BAC level that saves thousands of lives to support overriding a driver’s

Fourth Amendment rights.

      I do agree with the majority that the need for evidence of active THC

to support a section 707.6A(4) charge, which requires proof of a causal

connection between impaired driving and serious injuries, could

potentially support the exigent circumstances needed to dispense with a

warrant—if it could be shown that active THC levels correlated to impaired
driving. But there is no evidence in this record to support that proposition.

And it is not so well established that we should be doing our own research
                                     93

and relying on student notes and commentators’ views to find post hoc

support for the State’s compelling interest needed to establish an exigency.

Cf. State v. McCall, 839 S.E.2d 91, 95 n.2 (S.C. 2020) (discussing

toxicologist’s testimony regarding THC metabolization); City of Seattle v.

Pearson, 369 P.3d 194, 201 (Wash. Ct. App. 2016) (same).              Indeed,

Professor Roth explains that “even if . . . scientists could straightforwardly

infer proximity of use from THC blood levels, marijuana’s unpredictable

properties render nearly impossible any inference about the likely

psychoactive effect on the brain of a specific THC blood level.” Roth, 103
Calif. L. Rev. at 887.

      Another more fundamental problem with this justification is that

McGee was not charged with violating section 707.6A(4). Recognizing this

deficiency, the majority combed the record to find evidence of the victim’s

injuries, concluding thirteen stitches, two weeks of missed school, and a

fear of riding in a car support its conclusion that “situations like this can

be fluid,” so an exigency exists in this case. Under the majority’s rationale,

an exigency exists in any case involving any type of injury.

      But the State did not offer the potential for a section 707.6A(4)

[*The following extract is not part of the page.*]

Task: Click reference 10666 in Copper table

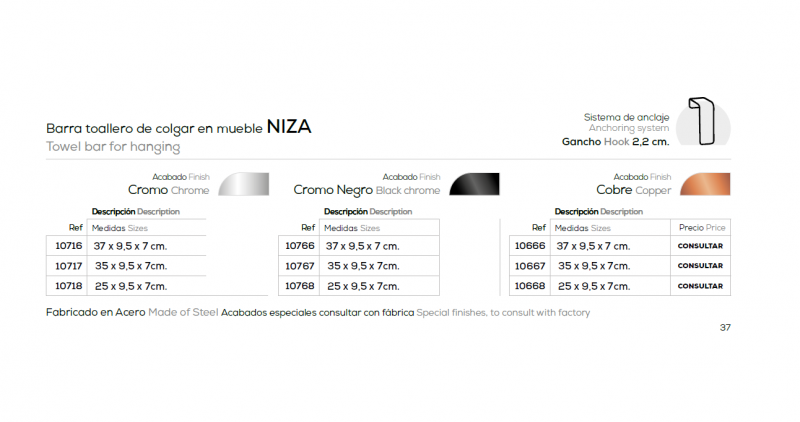Action: click(530, 246)
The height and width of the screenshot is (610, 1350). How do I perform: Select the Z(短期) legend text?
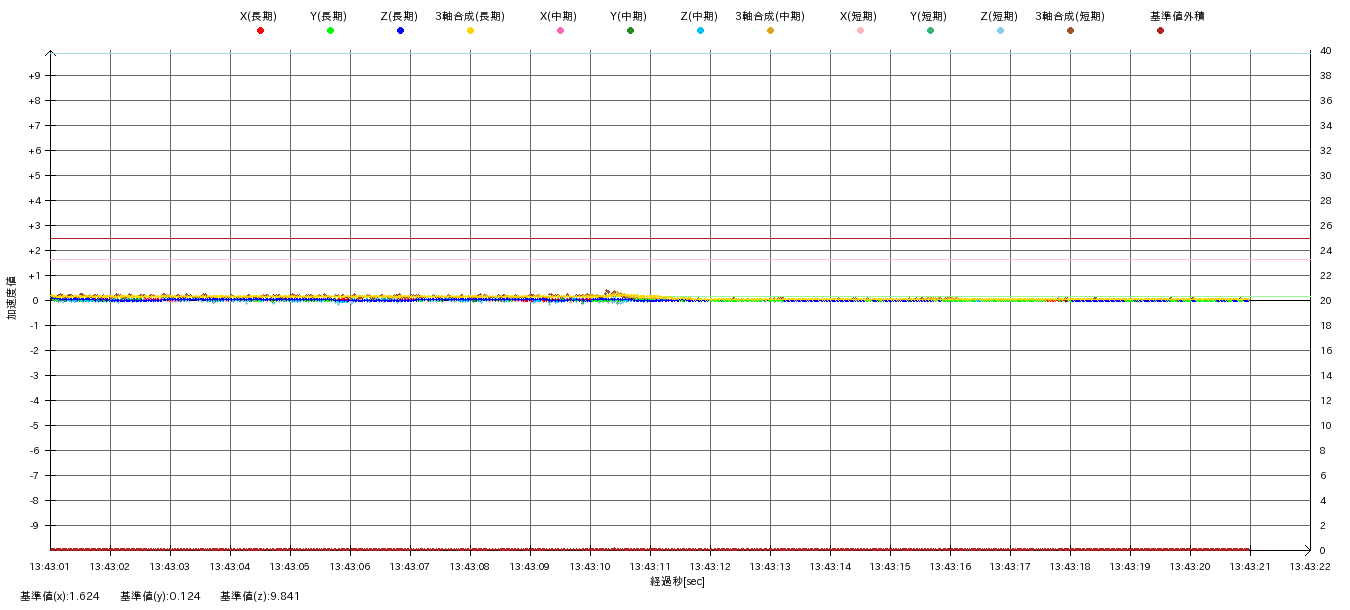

charge as a justification at the suppression hearing.       To the contrary,

Officer Fricke expressly (and repeatedly) testified at the suppression

hearing that he did not even attempt to obtain a warrant because he

understood he could not get one in this case because there were no serious

injuries. Thus, as a factual matter, that need cannot support an exigency

in this particular case. See Mitchell, 588 U.S. at ___, 139 S. Ct. at 2537–

39 (plurality rejecting Justice Thomas’s lone view for a per se exception to

the warrant requirement for drunk-driving cases and maintaining the
case-by-case analysis recently espoused in McNeely).
                                       94

      On the facts presented at the suppression hearing, the State failed

to establish the exigent circumstances necessary to avoid procuring a

warrant, and I would hold that McGee’s Fourth Amendment rights were

violated. In fairness, Mitchell came down after the suppression hearing,

where the State relied on the implied-consent statute and offered no

evidence of exigency even in light of McGee’s argument that an exigency

was required to support the warrantless blood draw. At a minimum, the

State should be tasked with presenting facts to the district court to

support the compelling need to obtain evidence of active THC, as opposed
to evidence of carboxy-THC, when the officers chose to forego a warrant.

As it stands, the majority has found a compelling need as a matter of law,

and the State gets a pass on that required showing.

      I do not believe the Supreme Court would extend Mitchell’s

categorical rule for driving under the influence of alcohol to driving with

any amount of marijuana in the driver’s blood or urine, and I therefore

respectfully dissent.

      Appel, J., joins this dissent.